Après tant de démissions successives, Ehud Barak cumule les casquettes ministérielles. Il portera désormais aussi celle de chef de la diplomatie. Il est à lui tout seul l'homme-orchestre d'un gouvernement quasi inexistant. La nef gouvernementale ressemble en effet à un vaisseau fantôme. Le Cabinet comptait au début 23 ministres, il n'en reste que onze. Mais Ehud Barak va pouvoir souffler un peu. Le parlement israélien est en vacances pour presque trois mois. Le premier ministre espère être en meilleure posture à la rentrée. Cet espoir pourrait néanmoins se révéler illusoire s'il ne parvient pas entre-temps à signer un accord définitif israélo-palestinien. L'opposition cherchera à faire voter au plus vite à la rentrée le projet de loi de dissolution de la Knesset et l'organisation d'élections législatives anticipées.

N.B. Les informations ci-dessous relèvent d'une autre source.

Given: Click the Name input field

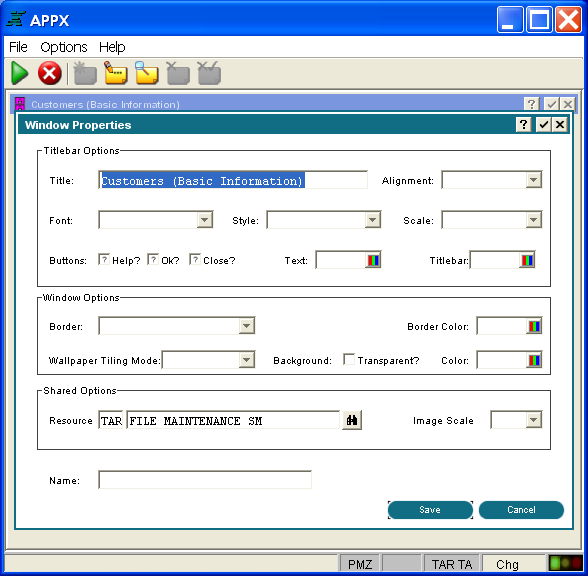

Ehud Barak ne peut se présenter les mains vides devant les votants sans risquer la débâcle électorale. Il est engagé dans une course contre la montre en vue d'obtenir, même à l'arraché, un traité de paix israélo-palestinien. L'administration Clinton l'a compris aussi. Elle essaie par tous les moyens de surmonter l'obstacle le plus infranchissable qu'est le problème du partage de Jérusalem. Les Américains avaient formulé une proposition de compromis concernant la Vieille-Ville: les quartiers musulman et chrétien aux Palestiniens, les quartiers arménien et juif aux Israéliens. Barak était sur le point d'accepter, Arafat aurait peut-être répondu positivement si le mont du Temple, où se dressent les mosquées d'Omar et d'al-Aksa, passait sous souveraineté palestinienne. «La paix, mais pas à n'importe quel prix», répète Ehud Barak. L'abandon du mont du Temple équivaudrait à un suicide politique. Le premier ministre israélien en est réduit à compter sur Bill Clinton pour faire pression à la fois sur Yasser Arafat et les pays arabes, mais ces pressions peuvent être contre-productives. Bref, Ehud Barak, de plus en plus seul, ne sait plus à quel saint se vouer.

Il reste toujours l'option de former un Cabinet d'union nationale, qui est synonyme pour beaucoup d'Israéliens d'immobilisme politique. Barak préfère, quant à lui, parler de «Cabinet de salut public», comme s'il s'attendait dans l'éventualité d'une proclamation unilatérale de l'Etat de Palestine à des affrontements sanglants dans les territoires.

Mais Ariel Sharon, chef du Likoud, qui sent le pouvoir à portée de main, ne veut surtout pas jouer les sauveteurs. Il fera tout au contraire pour laisser sombrer le gouvernement. A cet égard, Ehud Barak se retrouve dans une situation semblable à celle qu'avait connue Benjamin Netanyahou avant d'être contraint à des élections anticipées. Le prédécesseur de Barak croyait lui aussi à son étoile. Il pensait également être à même d'entretenir un dialogue avec le peuple, au-dessus de la tête des partis. Les deux dirigeants, aussi dissemblables qu'ils soient, ont un trait de caractère commun: l'arrogance qui les aveugle. En fin de règne, Netanyahou ne savait plus à qui, à quoi, se raccrocher. Barak, en revanche, dans sa solitude a encore conscience que le processus de paix est sa seule bouée de sauvetage. Il s'y accroche avec l'énergie du désespoir.